Siemens AG FCPA Guilty Plea

In the largest case of its kind, Siemens AG pled guilty to violations of the Foreign Corrupt Practices Act and agreed to pay a criminal fine of $450 million.

From the 1990s through 2007, Siemens engaged in a systematic and widespread effort to make and to hide hundreds of millions of dollars in bribe payments across the globe.  

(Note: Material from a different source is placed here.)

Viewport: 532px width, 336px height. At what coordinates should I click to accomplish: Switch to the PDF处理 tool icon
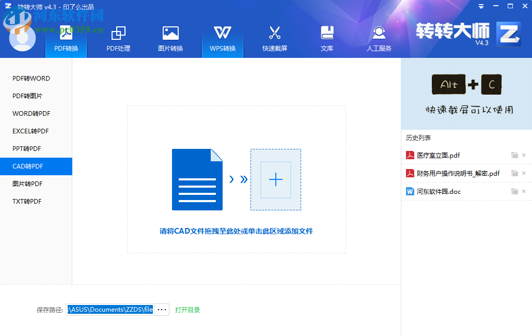click(118, 37)
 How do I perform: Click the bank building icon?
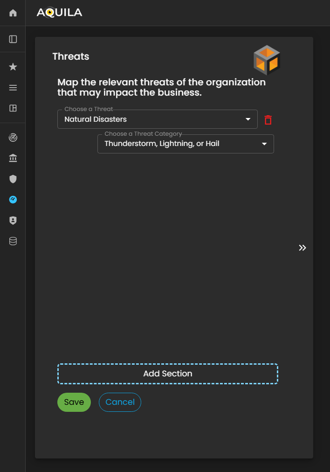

These efforts by Siemens executives included using off-the-books slush fund accounts and shell companies to facilitate bribes, making false entries on the company’s books and records by, for example, falsely recording bribes as consulting fees; by accumulating profit reserves as a liability on company books, and then using these funds to facilitate bribe payments.

 

These efforts also included short-changing audits that might have gotten too close to so-called “business consultants,” who were in fact conduits for illicit payments; using removable post-it notes so as to hide the identity of executives who had authorized illicit payoffs; and last, the time-tested method of suitcases filled with cash.   More than $800 million in bribes were paid by Siemens and various of its entities over the course of 2001 to 2007.  

 

For a time these efforts worked as the corrupt officials held up their side of the bargain, and in exchange, Siemens received billions of dollars worth of government contracts.   For example, in the case of Siemens Venezuela, the prize was a $340 million contract to build two city rail systems.   In the case of Siemens Bangladesh, corrupt payoffs there resulted in a $40 million mobile phone project.   And in the case of Siemens Argentina, the goal was a billion dollar contract for work on Argentina’s national identity card.

The Times report is here.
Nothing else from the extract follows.